Tumblr was kind of a cross between Instagram and Twitter.

And for early Tumblr users, it was just as addictive as those apps would eventually become.

And these people on Tumblr largely fit into a few different groups.

One of them was fans.

Fans of Twilight and Doctor Who and, of course, a ton of Harry Potter fans.

But here, they no longer had to log into chat rooms or poke around message boards to connect

with other fans, because on Tumblr, it was all in one big scrollable feed.

And it became a big place for teenagers to hang out, to draw their own comics, to write

their own fan fiction, to engage in all kinds of fandom, essentially, around these big properties.

It’s also important to know that a lot of the people on Tumblr were anonymous.

And over time, the site became inundated with porn.

The other big group that was on Tumblr were masturbators.

It’s a very sexual environment, because the moderation was, like, super loose.

So that obviously is going to attract the attention of many different groups.

This is Catherine D., aka Default Friend, writer, internet historian, and admitted former

Tumblr addict.

A lot of, like, fetishists and pornographers and sex workers, and you also have a lot of

teenagers.

You know, it was a very odd place to be sometimes, Tumblr, because you would have this just endless

porn interspersed with very cute kawaii comics and anime and very kind of infantilized cultures.

And you have a lot of, like, horny teenagers who are exploring their sexuality and they’re

drawing erotic fan art, or they’re even posting photos of themselves.

Years later, Tumblr would be singled out by law enforcement for being a major source of

child pornography online.

And that ultimately forced them to moderate their content.

But back in the early 2010s, it was pretty much a free-for-all.

And then finally, you have the activists, who are giving you new language to describe

your experience, potentially giving you a sense of meaning.

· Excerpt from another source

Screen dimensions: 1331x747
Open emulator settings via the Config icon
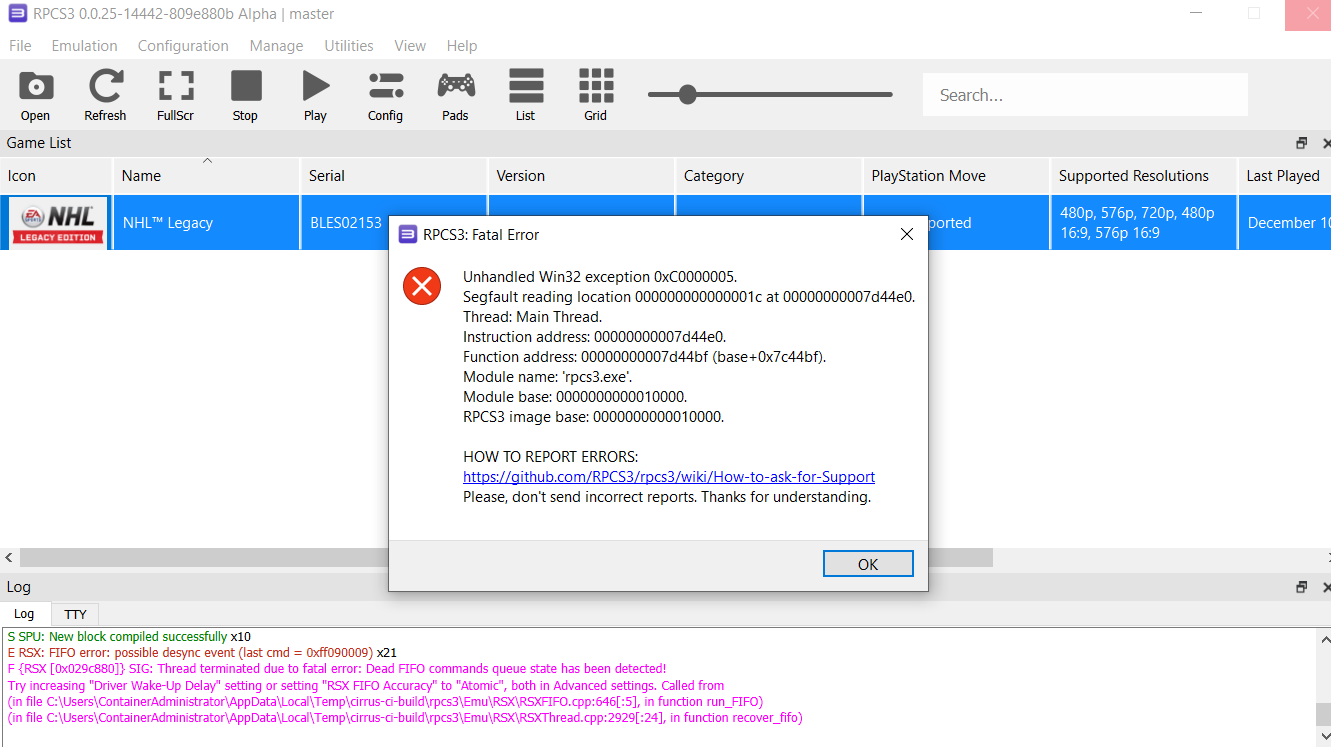(x=385, y=95)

Like other social media sites eventually would, Tumblr attracted a lot of activists.

And in Tumblr’s case, it was activism particularly around sex positivity and gender identity.

These groups had a huge influence on a lot of different subcultures that ended up forming

on Tumblr.

And all of that together really creates a Tinder box.

And so this place full of teenagers and activists and fans and fetishists and porn, it wasn’t

just a place where you could invent a new character in your Harry Potter fan fiction.

It ultimately became a place where users could create and experiment with new identities

for themselves.

The thing I remember thinking about it most is, it was almost like a huge live action

role-playing game.

Tumblr was a place that was allowing people to explore these new forms of identification.

I would say that Tumblr is probably most notorious for generating hundreds of gender identities.

This is Natalie Nguyen, a popular online commentator better known as ContraPoints.

I am a YouTuber.

That is, I guess, a profession.

And my videos are about social issues or politics or media.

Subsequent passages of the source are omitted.